I've been feeling pretty creatively unfulfilled lately, and I think that's because my standards might be too high. I start a new coding project and think, "oh, this part would be better if I did it this way or had this other tool," then start building the tool, think, "oh this part would be better if ...", and repeat.
I won't say I'm a perfectionist, but I'm not far off. My standards are calibrated for industrial-strength enterprise software built by legions of engineers, not small projects built in my (rather limited) spare time. In those environments, handling every single corner case matters, as does testing the fuck out of everything. And so I never finish anything, because I need an entire team of engineers to write, "Hello, World!".
I know a lot of you fine folks are in the same boat. Whether it's art, or writing, or code, or music, I've lost count of how many times I've heard you say, "My work isn't good enough. There are so many ways this could be better." And maybe we're even right about that; striving to improve yourself and your work is a good thing.

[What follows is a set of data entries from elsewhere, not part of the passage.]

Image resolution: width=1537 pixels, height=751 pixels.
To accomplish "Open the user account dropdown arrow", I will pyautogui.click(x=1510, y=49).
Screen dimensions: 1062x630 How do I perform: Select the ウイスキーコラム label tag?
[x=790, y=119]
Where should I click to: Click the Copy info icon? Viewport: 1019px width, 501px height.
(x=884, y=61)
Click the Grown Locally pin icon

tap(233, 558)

But it's also really hard not to get sucked into the vortex of perfection, and lose sight of what you're trying to accomplish. So I often have to ask myself: "Is something shitty better than nothing?"

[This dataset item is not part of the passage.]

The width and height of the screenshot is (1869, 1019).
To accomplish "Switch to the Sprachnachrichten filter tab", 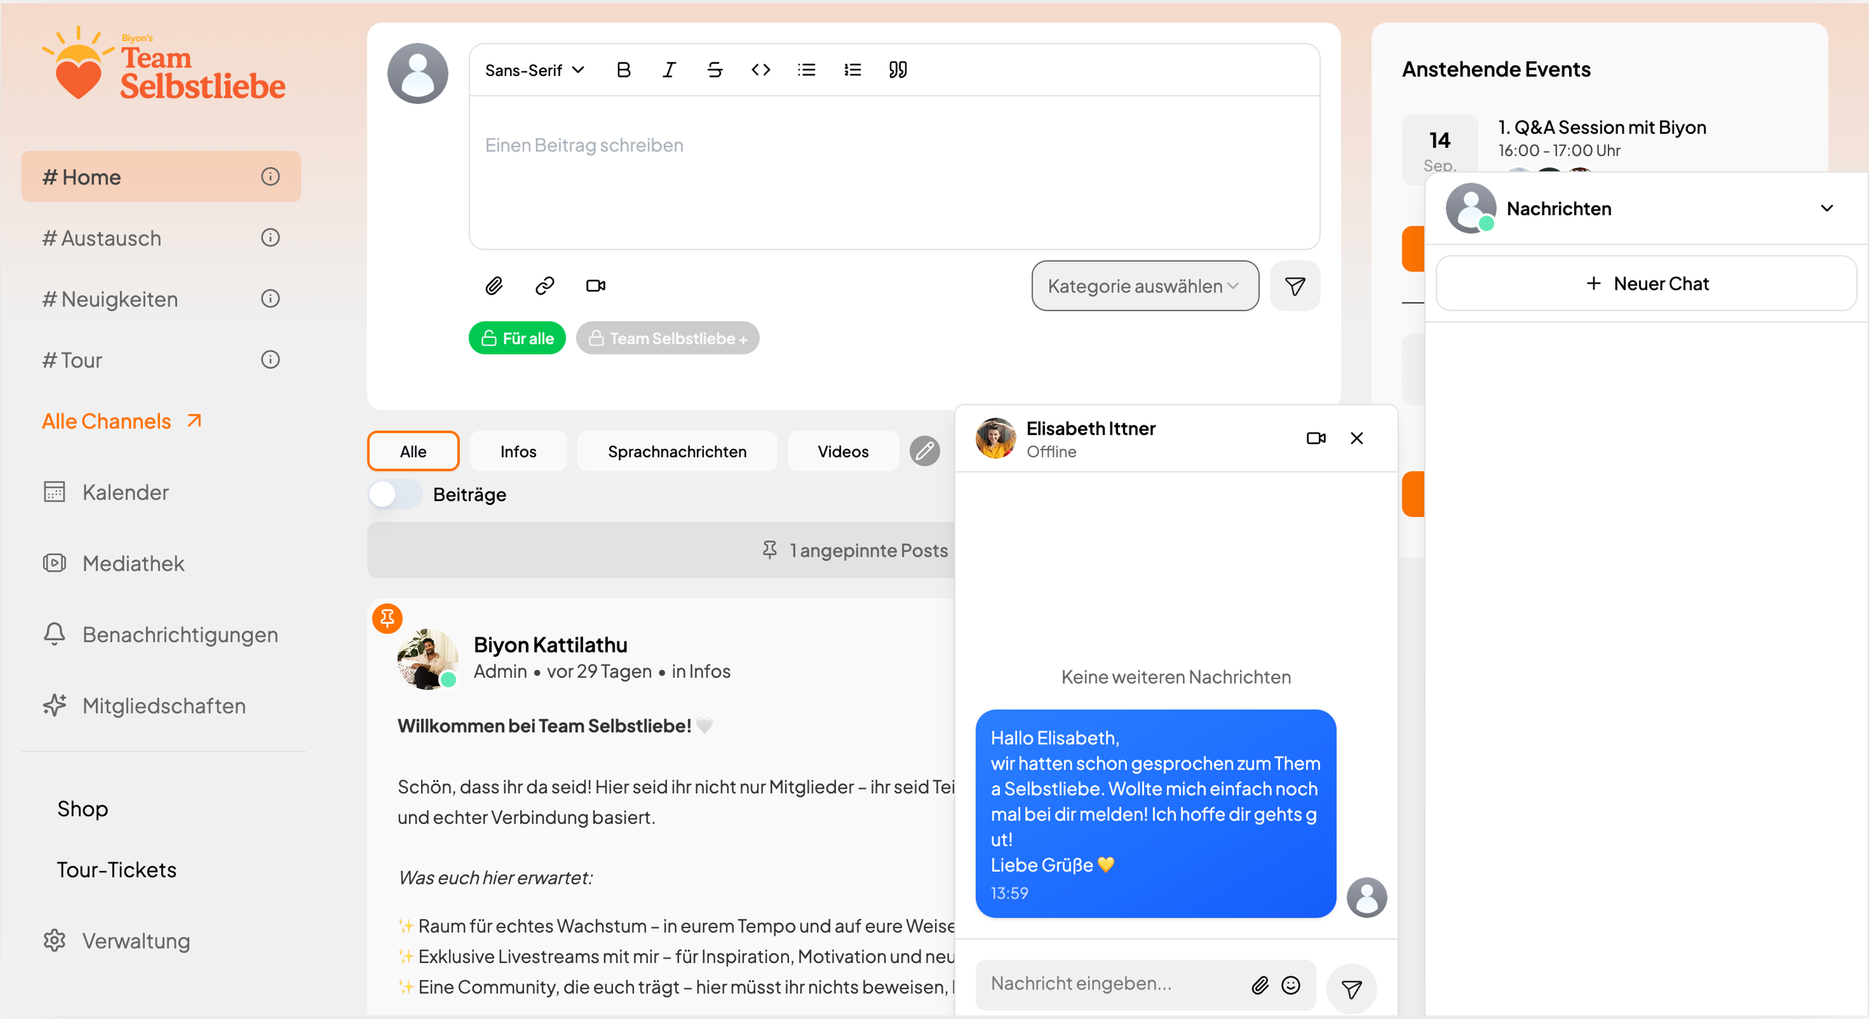I will pyautogui.click(x=676, y=451).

It's so much easier for me to make something when I don't care about the thing itself because either (a) I'm just fucking around, or (b) I need it for a specific purpose, so there is a clearly-defined goal and a desire to expend the minimum amount of effort. In fact, my most successful/complete projects almost entirely fall into category (b), even though those projects are probably the least rewarding.
I need to find a way through that dichotomy. How do I make any progress at all on something I really care about? How do I just write this blog post without worrying about where all the punctuation goes?
I need to make more cool shit, but I need to do it in a way that's actually rewarding and achievable. How do y'all do it?